◆ Texte à lire
Qu’est-ce qui a poussé Daniel Mendelsohn ou Jonathan Safran Foer à partir se geler les fesses pendant des mois au fin fond de l’Europe de l’Est, à se contenter de vieux borsch froid et à moitié figé en guise de dîner quotidien et à supporter l’omniprésente odeur de choux?
J’extrapole sûrement.
Qui peut croire que Daniel Mendelsohn ait ingurgité du borsch froid, ou même tiède, pendant qu’il cherchait la trace de son grand-oncle Shmiel avant d’écrire Les disparus?
En fait, la question centrale est sans doute moins culinaire qu’existentielle: qu’est-ce qui fait que, comme le dit Mendelsohn, « dans un foyer, il y en a toujours un pour s’intéresser à ses origines »?
Pourquoi le plus grand nombre parvient souvent à se contenter du simple fait de “ne pas savoir”, cette ignorance grise, triste et résignée, alors que ce trou de mémoire involontaire tourne, chez d’autres, à l’obsession douloureuse, voire intolérable?

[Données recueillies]
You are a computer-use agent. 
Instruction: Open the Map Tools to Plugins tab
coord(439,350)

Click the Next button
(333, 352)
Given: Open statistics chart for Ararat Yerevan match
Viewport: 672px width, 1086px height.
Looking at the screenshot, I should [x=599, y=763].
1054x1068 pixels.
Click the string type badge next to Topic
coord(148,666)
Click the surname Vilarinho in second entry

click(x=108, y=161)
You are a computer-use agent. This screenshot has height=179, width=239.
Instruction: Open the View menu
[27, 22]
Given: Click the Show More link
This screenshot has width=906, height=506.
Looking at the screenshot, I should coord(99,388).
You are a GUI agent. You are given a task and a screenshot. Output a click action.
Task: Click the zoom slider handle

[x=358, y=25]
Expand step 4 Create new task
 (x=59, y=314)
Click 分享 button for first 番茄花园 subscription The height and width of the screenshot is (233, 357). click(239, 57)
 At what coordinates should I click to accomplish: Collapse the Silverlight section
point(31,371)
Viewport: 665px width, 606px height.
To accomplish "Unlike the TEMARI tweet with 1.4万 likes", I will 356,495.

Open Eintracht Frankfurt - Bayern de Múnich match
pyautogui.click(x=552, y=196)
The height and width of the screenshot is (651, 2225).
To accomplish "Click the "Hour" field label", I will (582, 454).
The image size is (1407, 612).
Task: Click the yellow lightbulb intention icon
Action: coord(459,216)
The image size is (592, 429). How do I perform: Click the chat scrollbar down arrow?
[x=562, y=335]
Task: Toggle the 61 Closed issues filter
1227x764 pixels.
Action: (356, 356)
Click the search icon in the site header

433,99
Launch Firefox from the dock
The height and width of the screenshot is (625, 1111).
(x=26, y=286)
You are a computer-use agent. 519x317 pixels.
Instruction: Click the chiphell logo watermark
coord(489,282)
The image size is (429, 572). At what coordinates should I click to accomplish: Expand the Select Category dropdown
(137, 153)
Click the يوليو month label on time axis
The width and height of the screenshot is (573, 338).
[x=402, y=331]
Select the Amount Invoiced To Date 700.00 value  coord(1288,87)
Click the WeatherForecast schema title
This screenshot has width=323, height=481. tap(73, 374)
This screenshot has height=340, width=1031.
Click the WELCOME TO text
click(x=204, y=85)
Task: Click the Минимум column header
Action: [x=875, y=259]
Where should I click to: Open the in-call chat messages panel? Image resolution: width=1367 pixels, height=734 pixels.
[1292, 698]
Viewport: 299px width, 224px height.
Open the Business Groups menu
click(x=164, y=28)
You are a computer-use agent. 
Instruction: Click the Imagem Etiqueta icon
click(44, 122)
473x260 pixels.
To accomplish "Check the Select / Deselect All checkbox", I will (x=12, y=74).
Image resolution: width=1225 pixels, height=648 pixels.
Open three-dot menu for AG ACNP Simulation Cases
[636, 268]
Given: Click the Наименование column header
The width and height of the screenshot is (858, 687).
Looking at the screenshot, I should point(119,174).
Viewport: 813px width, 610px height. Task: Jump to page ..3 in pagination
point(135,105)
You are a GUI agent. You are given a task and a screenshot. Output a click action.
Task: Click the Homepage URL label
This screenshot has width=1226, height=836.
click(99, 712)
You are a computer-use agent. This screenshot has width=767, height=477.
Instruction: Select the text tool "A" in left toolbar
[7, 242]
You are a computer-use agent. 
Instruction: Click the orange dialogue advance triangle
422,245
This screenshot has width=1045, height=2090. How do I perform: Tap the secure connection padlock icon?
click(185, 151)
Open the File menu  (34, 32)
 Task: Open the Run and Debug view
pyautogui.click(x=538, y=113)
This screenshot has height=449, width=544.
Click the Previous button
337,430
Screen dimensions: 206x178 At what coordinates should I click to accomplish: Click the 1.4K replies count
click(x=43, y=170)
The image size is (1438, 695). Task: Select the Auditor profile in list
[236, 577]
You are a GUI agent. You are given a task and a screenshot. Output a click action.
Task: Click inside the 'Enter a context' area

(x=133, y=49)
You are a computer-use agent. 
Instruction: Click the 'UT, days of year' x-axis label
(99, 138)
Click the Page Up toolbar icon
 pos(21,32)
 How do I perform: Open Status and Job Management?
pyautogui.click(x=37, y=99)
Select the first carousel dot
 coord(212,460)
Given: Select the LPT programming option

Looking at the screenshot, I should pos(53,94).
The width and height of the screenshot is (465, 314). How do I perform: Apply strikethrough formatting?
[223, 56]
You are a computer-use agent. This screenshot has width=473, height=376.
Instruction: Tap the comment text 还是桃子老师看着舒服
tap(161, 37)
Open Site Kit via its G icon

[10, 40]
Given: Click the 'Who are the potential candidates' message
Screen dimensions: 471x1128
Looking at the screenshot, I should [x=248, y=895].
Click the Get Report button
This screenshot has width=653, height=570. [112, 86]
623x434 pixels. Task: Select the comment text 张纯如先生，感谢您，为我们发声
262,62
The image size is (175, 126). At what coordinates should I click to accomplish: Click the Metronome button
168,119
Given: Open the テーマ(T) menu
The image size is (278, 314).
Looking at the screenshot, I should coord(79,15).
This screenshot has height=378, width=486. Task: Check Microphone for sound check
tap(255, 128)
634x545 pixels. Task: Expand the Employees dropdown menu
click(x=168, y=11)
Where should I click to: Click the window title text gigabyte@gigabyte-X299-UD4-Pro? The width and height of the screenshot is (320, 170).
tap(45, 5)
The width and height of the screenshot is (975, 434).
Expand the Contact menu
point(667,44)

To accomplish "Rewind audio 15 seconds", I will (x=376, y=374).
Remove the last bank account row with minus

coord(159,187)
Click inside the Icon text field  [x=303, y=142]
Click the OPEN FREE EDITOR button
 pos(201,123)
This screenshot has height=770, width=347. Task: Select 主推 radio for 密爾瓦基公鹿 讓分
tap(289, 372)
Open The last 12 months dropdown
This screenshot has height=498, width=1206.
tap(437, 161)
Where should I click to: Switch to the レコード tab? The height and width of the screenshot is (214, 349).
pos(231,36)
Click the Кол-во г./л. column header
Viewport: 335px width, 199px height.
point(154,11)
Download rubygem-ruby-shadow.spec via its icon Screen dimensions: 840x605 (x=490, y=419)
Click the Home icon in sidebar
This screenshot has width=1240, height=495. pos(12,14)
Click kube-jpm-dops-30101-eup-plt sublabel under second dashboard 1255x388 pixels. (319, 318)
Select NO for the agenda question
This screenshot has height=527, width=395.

◆ Consigne
Prolongez le texte sur la quête des origines familiales en reprenant juste après sa dernière phrase. Ces données viennent d'une autre source que le texte.

◆ Réponse
Qu’est-ce qui fait que je reviens à l’année 1942, année de l’anéantissement familial si j’en crois le peu d’informations que j’ai pu glaner, avec un acharnement parfaitement inconscient et presque mécanique, mois après mois, année après année, depuis mon adolescence? Un peu comme la langue revient involontairement titiller une dent cariée, jusqu’aux limites du supportable. Comme si chaque disparu était, à lui tout seul, une plaie béante et inimaginablement douloureuse qui demandait à être soignée, même de manière radicale, même par cautérisation brutale.
Toute quête du savoir, même la plus modeste, exige des quantités astronomiques de caféine (la meilleure façon de l’absorber étant, d’après moi, de se préparer dix à quinze litres de café turc bien mousseux).
Et plusieurs kilos d’antalgiques, évidemment.
Mon pharmacien va devenir millionnaire.